Only the 23rd Street is teeming with life; and it is partially due to the Flatiron Building’s presence. Apparently, since this peculiar building was erected, a draft of epic proportion started around – and it became almost legendary. The wind was said to be gaining such strength in the deep tunnel in between the buildings that it made long ladies’ dresses drift way up as they were passing through. The construction workers busy with completion of the Fuller Building façade gathered up in groups to watch it, laughing and whistling with delight, only to be eventually dispersed by unenthusiastic patrols of the New York’s Finest, doing their routine rounds of the neighborhood. It was the cops who forged the expression to describe this wayward wind (and the interesting phenomenon caused by it) – once fashionable, and nowadays almost forgotten expression: 23 Skidoo.
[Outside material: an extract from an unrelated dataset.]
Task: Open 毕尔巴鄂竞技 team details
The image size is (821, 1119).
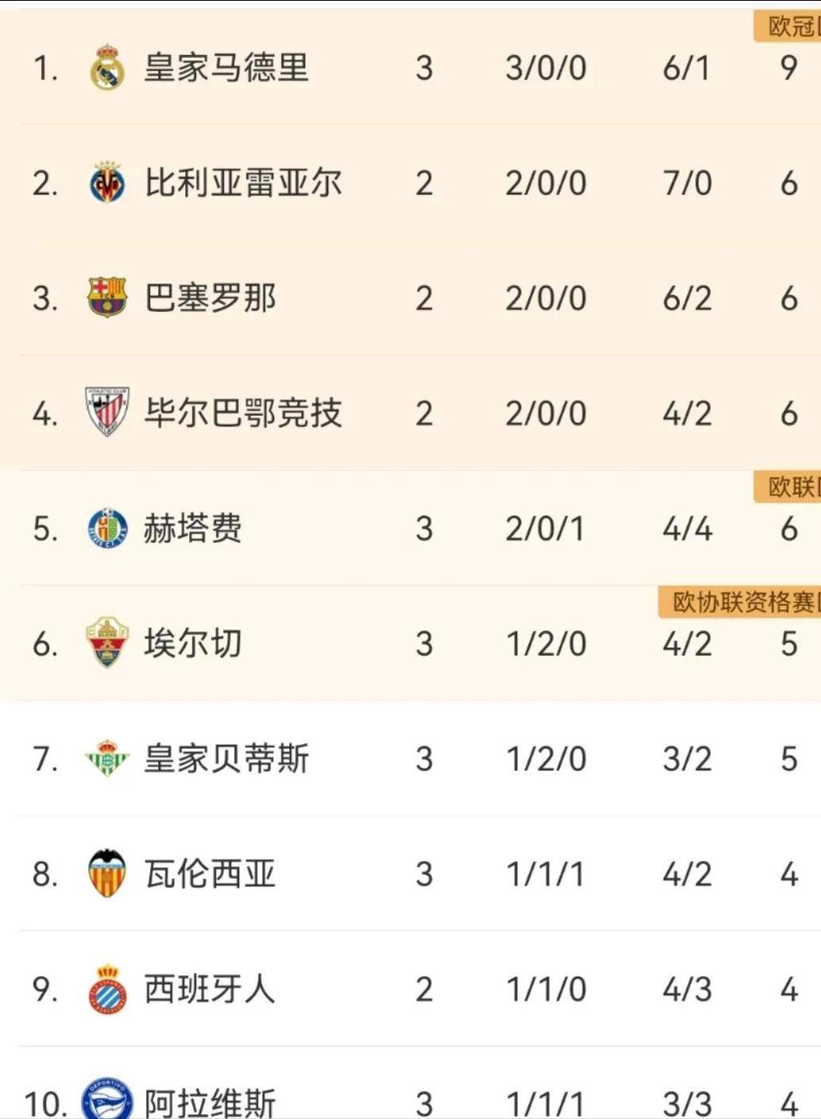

Each time my strolls take me towards the Flatiron Building, I get to think of those floating Art Nouveau dresses, and of gentlemen photographers crossing the green square, Alfred Stieglitz and Edward Steichen, who captured so exquisitely the late autumn evenings of the early 20th century. Captivated by exceptional beauty of the Flatiron, they placed their bulky cameras among the naked trees and took: the most beautiful portraits ever made of this magical edifice. In Stieglitz’s pictures, the building is seen in a bizarre, flattened perspective from the north-east side; it looks like a town hall of Flatland, the fantastic, two-dimensional land. In Steichen’s pictures, the structure looms in a sepia-toned fog like a spectre or a gigantic tchotchke on an ogre’s desk: a whimsical, round-edged object, beautiful and useless at the same time. People – those dark silhouettes, barely visible in the dim light – do not dare to come closer. Only leafless trees stretch their curious branches, as if asking: what is this strange stone trunk, growing on the street corner?
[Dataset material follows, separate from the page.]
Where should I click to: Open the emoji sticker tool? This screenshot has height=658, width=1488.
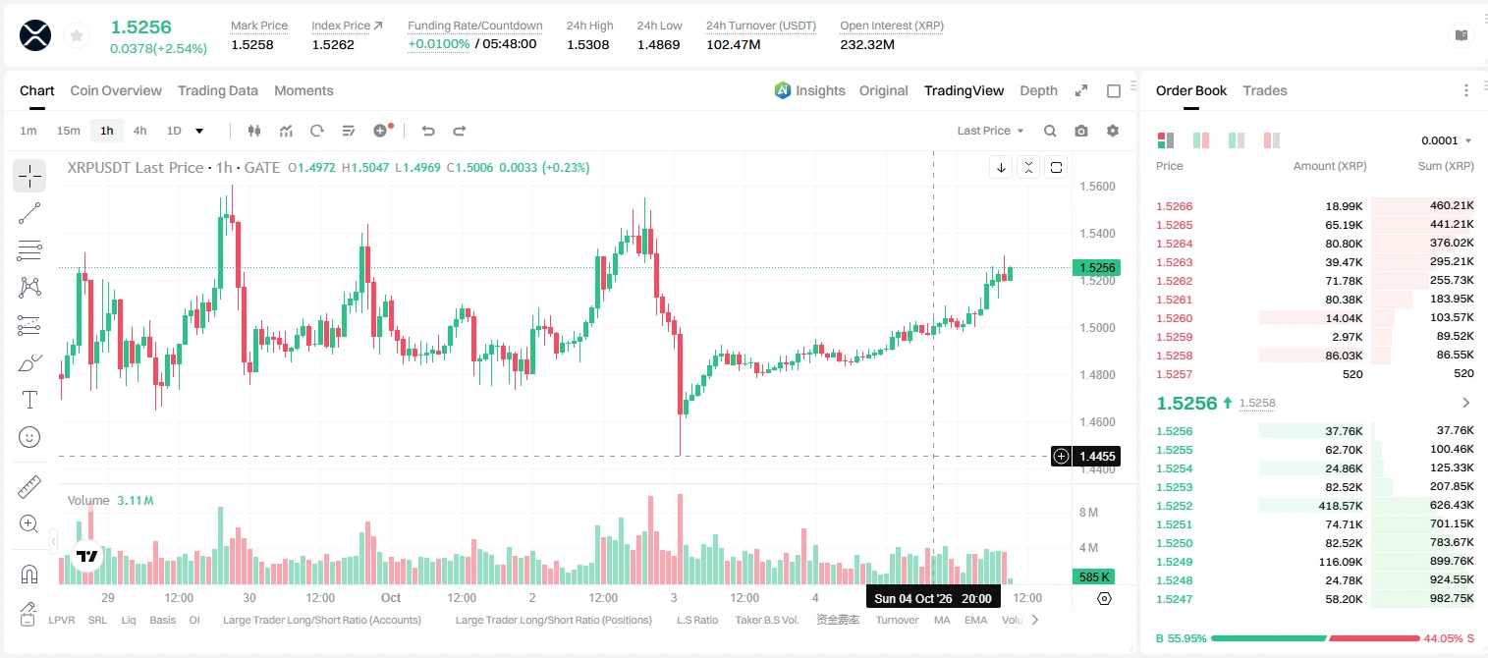(29, 437)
While the city around constantly plays with new styles, dresses itself up and paints itself over, the Flatiron Building hasn’t changed alone bit over the last century. It is stuck here like a dormant ship, a giant steam liner, a banner-bearer of an unknown country. A stone vessel, temporarily moored at the corner of 23rd Street and Broadway, is pinned to the Manhattan rock with a heavy anchor of its tenants’ luggage: weighty file cabinets, workbooks, bookkeepers’ records. But if one day a new generation of New Yorkers would become indifferent to its beauty and ignores the fabulous terracotta plaques and the sunny vistas they portray, if it forgets the legend of the floating dresses of the 19th century – the ship will break the tether and sail away, just like the Crimson Ultimate Insurance tenement in a beautiful Terry Gilliam short film. Just to play it safe, every time I pass by the Flatiron, I tell it that it’s the most beautiful thing in the whole city. I even sigh loudly with delight, not to give it any reason to sail away from us too quickly.

 

The chapter “The Flatiron Building” is a part of the book “New York: Impractical Guide” by Kamila Slawinska published by W.A.B. Publishing House.